In the increasingly competed market, the job-shop scheduling problem (JSP) is derived from the pursuit of continuous profit in manufacturing enterprises. The constraints in the JSP generally include the job arrival time, the job delivery time, the job deterioration effect, the machine processing cost, the machine functional attributes, shop geographical distribution, etc. The scheduling objectives of JSP roughly include the makespan, the total delay time, the total production cost, etc. And its frameworks have been roughly divided into single machine, parallel machine, flow shop, hybrid flow shop and other targeted modes. Traditional parallel machine scheduling can be described as: m constant-speed machines with similar functional properties need to process n different jobs with only one process. As an extension of single machine scheduling and a very important research field in scheduling family, the parallel machine scheduling is extensively used in the actual semiconductor manufacturing, wafer fabrication and call-in service center, and has attracted extensive attention of scholars since McNaughton [1] made the first study on it.
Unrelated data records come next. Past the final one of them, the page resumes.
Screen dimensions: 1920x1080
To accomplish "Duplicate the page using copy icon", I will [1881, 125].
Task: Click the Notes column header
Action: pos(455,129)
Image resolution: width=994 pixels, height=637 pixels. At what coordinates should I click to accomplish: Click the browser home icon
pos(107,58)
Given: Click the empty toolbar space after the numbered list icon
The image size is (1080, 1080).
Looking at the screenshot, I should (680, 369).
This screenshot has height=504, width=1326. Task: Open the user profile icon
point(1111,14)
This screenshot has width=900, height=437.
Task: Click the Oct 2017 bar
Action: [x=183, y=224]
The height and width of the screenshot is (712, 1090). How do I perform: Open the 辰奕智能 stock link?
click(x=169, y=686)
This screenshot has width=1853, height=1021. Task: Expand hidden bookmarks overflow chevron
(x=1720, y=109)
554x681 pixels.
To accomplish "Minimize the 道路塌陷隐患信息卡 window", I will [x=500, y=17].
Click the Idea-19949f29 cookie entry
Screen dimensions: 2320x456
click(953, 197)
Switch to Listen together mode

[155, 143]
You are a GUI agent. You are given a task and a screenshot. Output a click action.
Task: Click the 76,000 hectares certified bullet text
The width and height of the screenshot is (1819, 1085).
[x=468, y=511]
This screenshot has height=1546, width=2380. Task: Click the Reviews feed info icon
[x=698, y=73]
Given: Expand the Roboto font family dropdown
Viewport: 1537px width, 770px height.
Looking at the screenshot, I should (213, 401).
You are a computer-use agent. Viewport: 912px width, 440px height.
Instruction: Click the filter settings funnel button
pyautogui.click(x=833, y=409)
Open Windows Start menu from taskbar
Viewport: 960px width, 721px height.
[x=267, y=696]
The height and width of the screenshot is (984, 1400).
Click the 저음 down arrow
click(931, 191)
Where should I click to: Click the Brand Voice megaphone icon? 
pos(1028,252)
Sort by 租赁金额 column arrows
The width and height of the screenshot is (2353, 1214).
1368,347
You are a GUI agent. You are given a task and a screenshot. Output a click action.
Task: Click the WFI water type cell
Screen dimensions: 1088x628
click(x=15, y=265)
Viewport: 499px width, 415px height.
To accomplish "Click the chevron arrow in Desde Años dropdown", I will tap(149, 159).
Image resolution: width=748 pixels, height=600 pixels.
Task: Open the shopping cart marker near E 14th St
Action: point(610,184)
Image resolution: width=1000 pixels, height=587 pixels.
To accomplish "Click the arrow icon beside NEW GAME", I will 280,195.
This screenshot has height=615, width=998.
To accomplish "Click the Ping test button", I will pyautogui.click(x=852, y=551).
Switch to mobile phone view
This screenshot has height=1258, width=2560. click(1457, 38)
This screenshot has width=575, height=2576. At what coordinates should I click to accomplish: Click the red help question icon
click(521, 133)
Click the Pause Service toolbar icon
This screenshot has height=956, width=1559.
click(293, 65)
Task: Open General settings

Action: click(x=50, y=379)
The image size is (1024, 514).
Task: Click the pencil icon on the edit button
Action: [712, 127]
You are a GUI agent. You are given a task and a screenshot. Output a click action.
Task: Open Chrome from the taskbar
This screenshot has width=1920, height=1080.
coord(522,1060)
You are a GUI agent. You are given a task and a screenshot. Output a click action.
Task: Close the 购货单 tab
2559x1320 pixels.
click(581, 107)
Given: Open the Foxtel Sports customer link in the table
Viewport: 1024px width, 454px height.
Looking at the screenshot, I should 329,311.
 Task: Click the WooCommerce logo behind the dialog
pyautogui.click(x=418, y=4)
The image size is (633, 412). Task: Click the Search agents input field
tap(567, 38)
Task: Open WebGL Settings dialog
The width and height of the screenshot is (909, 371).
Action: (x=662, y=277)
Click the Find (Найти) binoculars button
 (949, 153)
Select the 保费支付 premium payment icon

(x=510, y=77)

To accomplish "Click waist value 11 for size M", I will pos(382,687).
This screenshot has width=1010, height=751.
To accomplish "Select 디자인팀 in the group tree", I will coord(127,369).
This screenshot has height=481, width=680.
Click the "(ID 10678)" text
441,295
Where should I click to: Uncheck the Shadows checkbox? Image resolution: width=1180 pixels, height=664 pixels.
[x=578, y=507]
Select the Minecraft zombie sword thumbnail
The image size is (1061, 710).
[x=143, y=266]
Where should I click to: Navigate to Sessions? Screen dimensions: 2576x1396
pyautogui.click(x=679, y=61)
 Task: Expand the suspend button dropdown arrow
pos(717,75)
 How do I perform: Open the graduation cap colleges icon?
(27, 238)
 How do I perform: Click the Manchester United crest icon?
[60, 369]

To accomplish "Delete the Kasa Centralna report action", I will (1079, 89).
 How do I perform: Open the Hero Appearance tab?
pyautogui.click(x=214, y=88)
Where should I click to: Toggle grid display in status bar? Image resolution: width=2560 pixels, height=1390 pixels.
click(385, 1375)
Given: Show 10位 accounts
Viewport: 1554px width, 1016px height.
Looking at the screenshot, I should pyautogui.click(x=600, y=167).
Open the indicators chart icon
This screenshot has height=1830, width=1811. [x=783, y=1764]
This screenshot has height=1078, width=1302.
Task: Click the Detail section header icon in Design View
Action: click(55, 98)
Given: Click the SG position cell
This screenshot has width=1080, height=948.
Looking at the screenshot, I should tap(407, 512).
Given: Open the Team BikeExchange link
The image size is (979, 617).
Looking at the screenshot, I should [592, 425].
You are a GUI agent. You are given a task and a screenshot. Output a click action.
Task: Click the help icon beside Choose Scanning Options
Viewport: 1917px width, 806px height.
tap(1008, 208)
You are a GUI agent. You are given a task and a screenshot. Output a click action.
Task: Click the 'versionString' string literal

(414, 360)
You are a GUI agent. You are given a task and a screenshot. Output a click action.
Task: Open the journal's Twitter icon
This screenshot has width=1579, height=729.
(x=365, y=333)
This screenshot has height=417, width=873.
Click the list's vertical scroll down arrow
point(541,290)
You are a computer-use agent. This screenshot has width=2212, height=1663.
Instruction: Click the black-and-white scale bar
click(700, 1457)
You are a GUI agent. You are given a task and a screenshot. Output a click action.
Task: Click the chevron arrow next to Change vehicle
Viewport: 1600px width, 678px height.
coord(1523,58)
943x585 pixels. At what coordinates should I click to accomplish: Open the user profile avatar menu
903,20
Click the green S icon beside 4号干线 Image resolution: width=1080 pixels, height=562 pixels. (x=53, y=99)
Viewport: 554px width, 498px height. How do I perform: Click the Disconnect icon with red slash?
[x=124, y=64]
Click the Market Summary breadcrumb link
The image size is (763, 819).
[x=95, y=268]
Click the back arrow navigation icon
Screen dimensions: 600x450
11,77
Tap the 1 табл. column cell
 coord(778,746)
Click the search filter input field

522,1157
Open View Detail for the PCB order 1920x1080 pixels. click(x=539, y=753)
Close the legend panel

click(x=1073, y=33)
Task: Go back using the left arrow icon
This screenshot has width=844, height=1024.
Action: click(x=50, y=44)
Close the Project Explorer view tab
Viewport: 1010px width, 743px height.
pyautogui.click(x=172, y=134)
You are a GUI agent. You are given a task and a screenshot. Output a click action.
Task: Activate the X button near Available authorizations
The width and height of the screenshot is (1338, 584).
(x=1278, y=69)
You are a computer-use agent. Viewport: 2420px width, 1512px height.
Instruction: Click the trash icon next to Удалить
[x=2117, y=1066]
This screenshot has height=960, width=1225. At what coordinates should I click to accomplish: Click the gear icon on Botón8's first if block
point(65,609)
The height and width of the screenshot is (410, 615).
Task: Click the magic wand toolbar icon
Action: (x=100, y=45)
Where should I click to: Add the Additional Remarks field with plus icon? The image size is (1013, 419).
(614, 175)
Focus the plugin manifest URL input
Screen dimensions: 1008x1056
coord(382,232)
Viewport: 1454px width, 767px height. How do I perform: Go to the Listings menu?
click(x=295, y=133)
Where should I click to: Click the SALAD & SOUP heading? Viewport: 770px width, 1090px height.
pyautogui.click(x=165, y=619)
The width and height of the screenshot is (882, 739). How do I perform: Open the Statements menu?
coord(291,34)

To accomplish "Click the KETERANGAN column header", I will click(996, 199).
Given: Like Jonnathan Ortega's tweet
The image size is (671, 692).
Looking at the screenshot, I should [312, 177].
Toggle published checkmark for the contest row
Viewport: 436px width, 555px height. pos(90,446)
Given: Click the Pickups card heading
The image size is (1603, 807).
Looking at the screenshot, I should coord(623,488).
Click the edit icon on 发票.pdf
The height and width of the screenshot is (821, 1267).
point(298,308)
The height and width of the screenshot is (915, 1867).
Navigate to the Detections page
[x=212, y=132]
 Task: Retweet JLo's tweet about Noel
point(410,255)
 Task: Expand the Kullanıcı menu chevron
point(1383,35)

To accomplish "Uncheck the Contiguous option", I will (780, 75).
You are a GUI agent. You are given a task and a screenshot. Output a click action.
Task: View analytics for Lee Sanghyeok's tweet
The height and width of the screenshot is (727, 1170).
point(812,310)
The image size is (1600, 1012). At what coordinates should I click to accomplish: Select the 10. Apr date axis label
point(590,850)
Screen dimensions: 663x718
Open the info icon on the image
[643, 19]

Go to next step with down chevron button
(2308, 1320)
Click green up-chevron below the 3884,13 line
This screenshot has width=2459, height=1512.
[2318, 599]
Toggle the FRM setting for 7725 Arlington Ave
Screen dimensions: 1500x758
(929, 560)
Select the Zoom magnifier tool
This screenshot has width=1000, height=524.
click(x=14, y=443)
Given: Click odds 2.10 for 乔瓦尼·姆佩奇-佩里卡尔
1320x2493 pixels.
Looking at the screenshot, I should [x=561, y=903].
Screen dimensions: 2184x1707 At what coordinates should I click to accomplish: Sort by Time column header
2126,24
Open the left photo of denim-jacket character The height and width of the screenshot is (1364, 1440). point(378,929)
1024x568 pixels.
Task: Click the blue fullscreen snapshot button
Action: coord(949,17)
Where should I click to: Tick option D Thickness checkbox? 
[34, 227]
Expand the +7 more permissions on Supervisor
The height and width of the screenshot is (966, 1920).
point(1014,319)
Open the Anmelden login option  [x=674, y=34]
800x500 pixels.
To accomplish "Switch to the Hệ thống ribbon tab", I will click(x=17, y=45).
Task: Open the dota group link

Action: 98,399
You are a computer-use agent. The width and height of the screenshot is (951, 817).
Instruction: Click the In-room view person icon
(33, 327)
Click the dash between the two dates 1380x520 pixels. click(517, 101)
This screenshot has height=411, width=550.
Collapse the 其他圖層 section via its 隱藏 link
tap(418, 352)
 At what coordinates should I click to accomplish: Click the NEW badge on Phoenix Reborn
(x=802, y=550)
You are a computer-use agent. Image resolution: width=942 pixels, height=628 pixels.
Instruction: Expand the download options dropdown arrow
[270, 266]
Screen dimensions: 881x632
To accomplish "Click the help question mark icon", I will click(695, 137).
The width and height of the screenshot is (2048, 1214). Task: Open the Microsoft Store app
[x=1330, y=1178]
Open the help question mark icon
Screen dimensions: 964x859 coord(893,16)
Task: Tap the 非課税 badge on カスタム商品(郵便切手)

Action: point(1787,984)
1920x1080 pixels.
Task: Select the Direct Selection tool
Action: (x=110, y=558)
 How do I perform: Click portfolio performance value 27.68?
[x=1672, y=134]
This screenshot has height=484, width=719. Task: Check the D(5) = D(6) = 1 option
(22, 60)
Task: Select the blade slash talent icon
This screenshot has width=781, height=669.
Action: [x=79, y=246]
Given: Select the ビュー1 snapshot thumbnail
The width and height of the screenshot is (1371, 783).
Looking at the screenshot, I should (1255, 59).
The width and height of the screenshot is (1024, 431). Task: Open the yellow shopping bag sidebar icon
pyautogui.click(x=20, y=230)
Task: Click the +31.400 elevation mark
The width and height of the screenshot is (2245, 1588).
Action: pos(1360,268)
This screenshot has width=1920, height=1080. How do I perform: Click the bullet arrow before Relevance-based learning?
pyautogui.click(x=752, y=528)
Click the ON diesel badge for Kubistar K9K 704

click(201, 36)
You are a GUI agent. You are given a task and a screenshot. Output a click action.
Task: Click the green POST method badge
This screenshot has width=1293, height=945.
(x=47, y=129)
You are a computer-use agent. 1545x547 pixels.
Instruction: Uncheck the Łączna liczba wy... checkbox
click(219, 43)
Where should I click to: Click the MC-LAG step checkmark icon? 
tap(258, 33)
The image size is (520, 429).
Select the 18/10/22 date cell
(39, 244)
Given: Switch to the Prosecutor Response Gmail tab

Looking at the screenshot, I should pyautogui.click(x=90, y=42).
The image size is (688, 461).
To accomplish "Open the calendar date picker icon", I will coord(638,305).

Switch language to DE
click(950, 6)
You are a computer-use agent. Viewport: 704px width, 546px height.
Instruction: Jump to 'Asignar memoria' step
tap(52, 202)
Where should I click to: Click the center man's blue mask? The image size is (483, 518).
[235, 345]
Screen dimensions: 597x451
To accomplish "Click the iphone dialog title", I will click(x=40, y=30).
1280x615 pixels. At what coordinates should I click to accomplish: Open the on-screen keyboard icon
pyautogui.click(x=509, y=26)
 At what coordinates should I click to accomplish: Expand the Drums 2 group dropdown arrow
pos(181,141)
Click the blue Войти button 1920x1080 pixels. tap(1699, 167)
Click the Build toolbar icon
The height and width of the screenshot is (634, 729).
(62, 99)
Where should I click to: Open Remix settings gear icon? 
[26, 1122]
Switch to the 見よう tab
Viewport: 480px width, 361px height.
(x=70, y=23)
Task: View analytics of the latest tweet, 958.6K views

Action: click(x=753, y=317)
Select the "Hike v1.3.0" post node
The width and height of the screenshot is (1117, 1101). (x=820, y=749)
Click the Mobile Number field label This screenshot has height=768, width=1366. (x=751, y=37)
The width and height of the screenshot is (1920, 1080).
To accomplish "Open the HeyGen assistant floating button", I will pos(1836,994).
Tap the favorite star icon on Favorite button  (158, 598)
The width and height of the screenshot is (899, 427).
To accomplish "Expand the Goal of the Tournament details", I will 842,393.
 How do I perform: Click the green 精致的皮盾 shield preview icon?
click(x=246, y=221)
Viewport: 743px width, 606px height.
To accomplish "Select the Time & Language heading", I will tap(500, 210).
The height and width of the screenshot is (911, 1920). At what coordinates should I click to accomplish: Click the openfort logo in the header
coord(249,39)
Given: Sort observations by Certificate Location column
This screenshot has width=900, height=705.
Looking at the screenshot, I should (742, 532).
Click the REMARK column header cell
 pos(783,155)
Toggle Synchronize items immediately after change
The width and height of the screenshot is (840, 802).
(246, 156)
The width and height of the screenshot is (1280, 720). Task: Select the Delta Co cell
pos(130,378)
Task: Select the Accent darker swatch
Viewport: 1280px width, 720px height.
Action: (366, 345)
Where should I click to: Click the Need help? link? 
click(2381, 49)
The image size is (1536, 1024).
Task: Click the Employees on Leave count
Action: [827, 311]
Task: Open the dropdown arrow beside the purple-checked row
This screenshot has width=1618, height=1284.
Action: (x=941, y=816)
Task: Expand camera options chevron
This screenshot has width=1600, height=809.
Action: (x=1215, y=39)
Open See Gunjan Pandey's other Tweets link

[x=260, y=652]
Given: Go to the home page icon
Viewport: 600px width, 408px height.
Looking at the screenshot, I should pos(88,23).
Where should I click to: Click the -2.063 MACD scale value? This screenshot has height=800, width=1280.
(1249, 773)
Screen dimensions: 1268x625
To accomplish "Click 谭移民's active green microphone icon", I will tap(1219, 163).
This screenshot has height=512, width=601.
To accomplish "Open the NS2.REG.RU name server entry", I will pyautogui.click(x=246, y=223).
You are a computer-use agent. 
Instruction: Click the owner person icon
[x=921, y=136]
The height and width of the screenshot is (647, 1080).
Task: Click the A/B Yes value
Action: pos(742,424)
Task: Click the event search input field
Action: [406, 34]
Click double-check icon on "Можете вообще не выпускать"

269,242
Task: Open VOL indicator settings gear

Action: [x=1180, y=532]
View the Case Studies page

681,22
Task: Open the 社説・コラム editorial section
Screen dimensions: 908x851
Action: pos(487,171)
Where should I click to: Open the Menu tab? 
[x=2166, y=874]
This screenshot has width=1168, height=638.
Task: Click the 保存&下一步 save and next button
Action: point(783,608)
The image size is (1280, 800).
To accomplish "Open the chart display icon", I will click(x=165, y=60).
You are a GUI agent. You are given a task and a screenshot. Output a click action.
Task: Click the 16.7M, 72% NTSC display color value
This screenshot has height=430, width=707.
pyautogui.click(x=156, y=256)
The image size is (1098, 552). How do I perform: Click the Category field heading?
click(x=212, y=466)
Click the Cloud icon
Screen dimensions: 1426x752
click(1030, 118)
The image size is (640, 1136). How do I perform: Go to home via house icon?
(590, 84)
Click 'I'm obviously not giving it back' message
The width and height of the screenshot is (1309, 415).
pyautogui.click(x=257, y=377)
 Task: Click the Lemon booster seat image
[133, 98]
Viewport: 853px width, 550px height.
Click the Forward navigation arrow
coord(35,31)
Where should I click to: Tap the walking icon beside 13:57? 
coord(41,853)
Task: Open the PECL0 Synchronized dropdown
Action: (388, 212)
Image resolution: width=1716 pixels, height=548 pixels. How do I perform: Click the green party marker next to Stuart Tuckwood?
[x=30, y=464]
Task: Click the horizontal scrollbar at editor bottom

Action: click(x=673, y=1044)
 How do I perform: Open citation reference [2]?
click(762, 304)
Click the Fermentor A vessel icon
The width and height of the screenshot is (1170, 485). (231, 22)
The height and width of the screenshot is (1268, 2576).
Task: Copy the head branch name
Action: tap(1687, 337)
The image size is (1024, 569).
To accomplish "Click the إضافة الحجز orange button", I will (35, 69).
With the hysterical pursuit of better processing continuity, major industrial entities and research institutions have begun to implement attempts on various production models and scheduling theories. Mönch and Shen [2] studied a parallel machine scheduling problem with weighted delivery time as the objective function in distributed manufacturing environment. Basiri et al [3]. constructed a flexible parallel machine scheduling model for the reality of fuzzy processing time, sequence-dependent setup time and reentrant jobflow, where a Pareto-based multi-objective meta-heuristics was proposed. Li et al [4]. investigated a parallel machine scheduling problem with position-dependent deteriorating jobs and DeJong's learning effects in an uncertain system, which is fairly consistent with the intermediate products in chemical industry and the employees in human-computer interaction processing, respectively. Xu et al [5]. studied a parallel machine scheduling rule for the outside processing and the due window, motivated by the flexible delivery time and the sharing of trial-manufacture jobs among groups. Xiao et al [6]. analyzed the parallel machine scheduling in green manufacturing from the aspects of time cost and carbon emissions, and that conformed to the national policy of carbon neutralization. Beside the parallel machine framework, Zhang et al [7]. presented a two-stage hybrid flow shop scheduling problem (HFSP) with reentrant and limited waiting time constraints based on block painting operations. Gao et al [8]. addressed a flexible job shop scheduling problem (FJSP) with the constraints of fuzzy processing time and new job insertion based on artificial bee colony. Abdelmaguid et al [9]. studied the proportionate multiprocessor open shop scheduling problem (PMOSP) in which the processing time on a given center is not job-dependent. To sum up, they all have established the mixed integer programming models suitable for their concerned attributes, which has always been the materialization direction of traditional parallel machine problem.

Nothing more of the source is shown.